> Exercise details
Send back the entries exactly as they were given.

> Record excerpts
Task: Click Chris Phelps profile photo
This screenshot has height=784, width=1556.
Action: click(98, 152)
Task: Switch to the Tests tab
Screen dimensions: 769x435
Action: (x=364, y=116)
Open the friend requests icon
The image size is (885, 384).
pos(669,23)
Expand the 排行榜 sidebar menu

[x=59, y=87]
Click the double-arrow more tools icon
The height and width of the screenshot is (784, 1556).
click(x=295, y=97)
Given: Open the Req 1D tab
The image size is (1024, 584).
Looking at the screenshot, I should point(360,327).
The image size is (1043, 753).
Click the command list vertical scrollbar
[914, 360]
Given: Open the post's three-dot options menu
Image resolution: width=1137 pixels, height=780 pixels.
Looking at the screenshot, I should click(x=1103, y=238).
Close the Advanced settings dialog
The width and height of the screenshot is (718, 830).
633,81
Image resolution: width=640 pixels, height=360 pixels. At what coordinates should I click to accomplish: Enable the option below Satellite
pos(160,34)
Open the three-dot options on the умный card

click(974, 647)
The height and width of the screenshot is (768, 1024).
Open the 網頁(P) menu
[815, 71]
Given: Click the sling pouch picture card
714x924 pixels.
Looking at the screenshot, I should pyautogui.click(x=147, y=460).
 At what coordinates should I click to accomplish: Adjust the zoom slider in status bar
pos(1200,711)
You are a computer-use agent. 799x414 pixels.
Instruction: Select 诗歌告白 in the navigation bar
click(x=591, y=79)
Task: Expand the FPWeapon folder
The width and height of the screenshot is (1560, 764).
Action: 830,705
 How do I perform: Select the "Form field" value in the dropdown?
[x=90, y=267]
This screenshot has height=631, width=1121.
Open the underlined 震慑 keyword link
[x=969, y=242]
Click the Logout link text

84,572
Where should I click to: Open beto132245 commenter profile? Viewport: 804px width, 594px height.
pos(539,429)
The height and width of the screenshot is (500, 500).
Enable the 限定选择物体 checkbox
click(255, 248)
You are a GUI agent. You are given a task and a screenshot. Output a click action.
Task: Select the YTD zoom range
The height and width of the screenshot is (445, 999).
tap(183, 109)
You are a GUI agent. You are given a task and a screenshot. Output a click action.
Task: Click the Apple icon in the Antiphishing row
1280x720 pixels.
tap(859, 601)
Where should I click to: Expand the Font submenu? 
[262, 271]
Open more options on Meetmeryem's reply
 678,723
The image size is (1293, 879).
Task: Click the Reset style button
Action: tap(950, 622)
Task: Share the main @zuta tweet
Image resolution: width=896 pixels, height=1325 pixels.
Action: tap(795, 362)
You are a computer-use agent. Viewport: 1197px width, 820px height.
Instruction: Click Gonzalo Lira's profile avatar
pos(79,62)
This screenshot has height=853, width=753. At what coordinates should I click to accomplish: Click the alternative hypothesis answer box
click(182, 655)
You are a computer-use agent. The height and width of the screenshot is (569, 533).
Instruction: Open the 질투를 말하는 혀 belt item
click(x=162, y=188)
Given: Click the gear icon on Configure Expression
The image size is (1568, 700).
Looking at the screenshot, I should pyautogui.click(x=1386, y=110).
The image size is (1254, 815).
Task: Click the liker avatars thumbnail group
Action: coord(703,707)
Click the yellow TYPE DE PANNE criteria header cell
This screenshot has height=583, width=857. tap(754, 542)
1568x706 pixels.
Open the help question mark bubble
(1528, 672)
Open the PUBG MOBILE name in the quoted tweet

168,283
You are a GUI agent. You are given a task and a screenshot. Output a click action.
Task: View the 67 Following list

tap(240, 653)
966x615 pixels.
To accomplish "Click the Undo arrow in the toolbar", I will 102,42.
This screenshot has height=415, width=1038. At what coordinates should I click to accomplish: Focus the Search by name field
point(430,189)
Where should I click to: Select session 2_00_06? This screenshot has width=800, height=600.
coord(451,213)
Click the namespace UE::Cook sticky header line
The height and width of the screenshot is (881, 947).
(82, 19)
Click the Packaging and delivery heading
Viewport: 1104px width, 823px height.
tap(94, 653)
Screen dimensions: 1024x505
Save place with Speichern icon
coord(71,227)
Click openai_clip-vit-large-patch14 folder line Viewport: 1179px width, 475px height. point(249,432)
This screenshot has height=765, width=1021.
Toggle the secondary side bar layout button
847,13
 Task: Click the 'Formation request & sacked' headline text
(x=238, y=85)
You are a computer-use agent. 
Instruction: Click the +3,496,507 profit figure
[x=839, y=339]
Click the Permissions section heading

> Reply to the task
Task: Click Chris Phelps profile photo
This screenshot has height=784, width=1556.
Action: click(98, 152)
Task: Switch to the Tests tab
Screen dimensions: 769x435
Action: (x=364, y=116)
Open the friend requests icon
The image size is (885, 384).
pos(669,23)
Expand the 排行榜 sidebar menu

[x=59, y=87]
Click the double-arrow more tools icon
The height and width of the screenshot is (784, 1556).
click(x=295, y=97)
Given: Open the Req 1D tab
The image size is (1024, 584).
Looking at the screenshot, I should point(360,327).
The image size is (1043, 753).
Click the command list vertical scrollbar
[914, 360]
Given: Open the post's three-dot options menu
Image resolution: width=1137 pixels, height=780 pixels.
Looking at the screenshot, I should click(x=1103, y=238).
Close the Advanced settings dialog
The width and height of the screenshot is (718, 830).
633,81
Image resolution: width=640 pixels, height=360 pixels. At what coordinates should I click to accomplish: Enable the option below Satellite
pos(160,34)
Open the three-dot options on the умный card

click(974, 647)
The height and width of the screenshot is (768, 1024).
Open the 網頁(P) menu
[815, 71]
Given: Click the sling pouch picture card
714x924 pixels.
Looking at the screenshot, I should pyautogui.click(x=147, y=460).
 At what coordinates should I click to accomplish: Adjust the zoom slider in status bar
pos(1200,711)
You are a computer-use agent. 799x414 pixels.
Instruction: Select 诗歌告白 in the navigation bar
click(x=591, y=79)
Task: Expand the FPWeapon folder
The width and height of the screenshot is (1560, 764).
Action: 830,705
 How do I perform: Select the "Form field" value in the dropdown?
[x=90, y=267]
This screenshot has height=631, width=1121.
Open the underlined 震慑 keyword link
[x=969, y=242]
Click the Logout link text

84,572
Where should I click to: Open beto132245 commenter profile? Viewport: 804px width, 594px height.
pos(539,429)
The height and width of the screenshot is (500, 500).
Enable the 限定选择物体 checkbox
click(255, 248)
You are a GUI agent. You are given a task and a screenshot. Output a click action.
Task: Select the YTD zoom range
The height and width of the screenshot is (445, 999).
tap(183, 109)
You are a GUI agent. You are given a task and a screenshot. Output a click action.
Task: Click the Apple icon in the Antiphishing row
1280x720 pixels.
tap(859, 601)
Where should I click to: Expand the Font submenu? 
[262, 271]
Open more options on Meetmeryem's reply
 678,723
The image size is (1293, 879).
Task: Click the Reset style button
Action: tap(950, 622)
Task: Share the main @zuta tweet
Image resolution: width=896 pixels, height=1325 pixels.
Action: tap(795, 362)
You are a computer-use agent. Viewport: 1197px width, 820px height.
Instruction: Click Gonzalo Lira's profile avatar
pos(79,62)
This screenshot has height=853, width=753. At what coordinates should I click to accomplish: Click the alternative hypothesis answer box
click(182, 655)
You are a computer-use agent. The height and width of the screenshot is (569, 533).
Instruction: Open the 질투를 말하는 혀 belt item
click(x=162, y=188)
Given: Click the gear icon on Configure Expression
The image size is (1568, 700).
Looking at the screenshot, I should pyautogui.click(x=1386, y=110).
The image size is (1254, 815).
Task: Click the liker avatars thumbnail group
Action: coord(703,707)
Click the yellow TYPE DE PANNE criteria header cell
This screenshot has height=583, width=857. tap(754, 542)
1568x706 pixels.
Open the help question mark bubble
(1528, 672)
Open the PUBG MOBILE name in the quoted tweet

168,283
You are a GUI agent. You are given a task and a screenshot. Output a click action.
Task: View the 67 Following list

tap(240, 653)
966x615 pixels.
To accomplish "Click the Undo arrow in the toolbar", I will 102,42.
This screenshot has height=415, width=1038. At what coordinates should I click to accomplish: Focus the Search by name field
point(430,189)
Where should I click to: Select session 2_00_06? This screenshot has width=800, height=600.
coord(451,213)
Click the namespace UE::Cook sticky header line
The height and width of the screenshot is (881, 947).
(82, 19)
Click the Packaging and delivery heading
Viewport: 1104px width, 823px height.
tap(94, 653)
Screen dimensions: 1024x505
Save place with Speichern icon
coord(71,227)
Click openai_clip-vit-large-patch14 folder line Viewport: 1179px width, 475px height. point(249,432)
This screenshot has height=765, width=1021.
Toggle the secondary side bar layout button
847,13
 Task: Click the 'Formation request & sacked' headline text
(x=238, y=85)
You are a computer-use agent. 
Instruction: Click the +3,496,507 profit figure
[x=839, y=339]
Click the Permissions section heading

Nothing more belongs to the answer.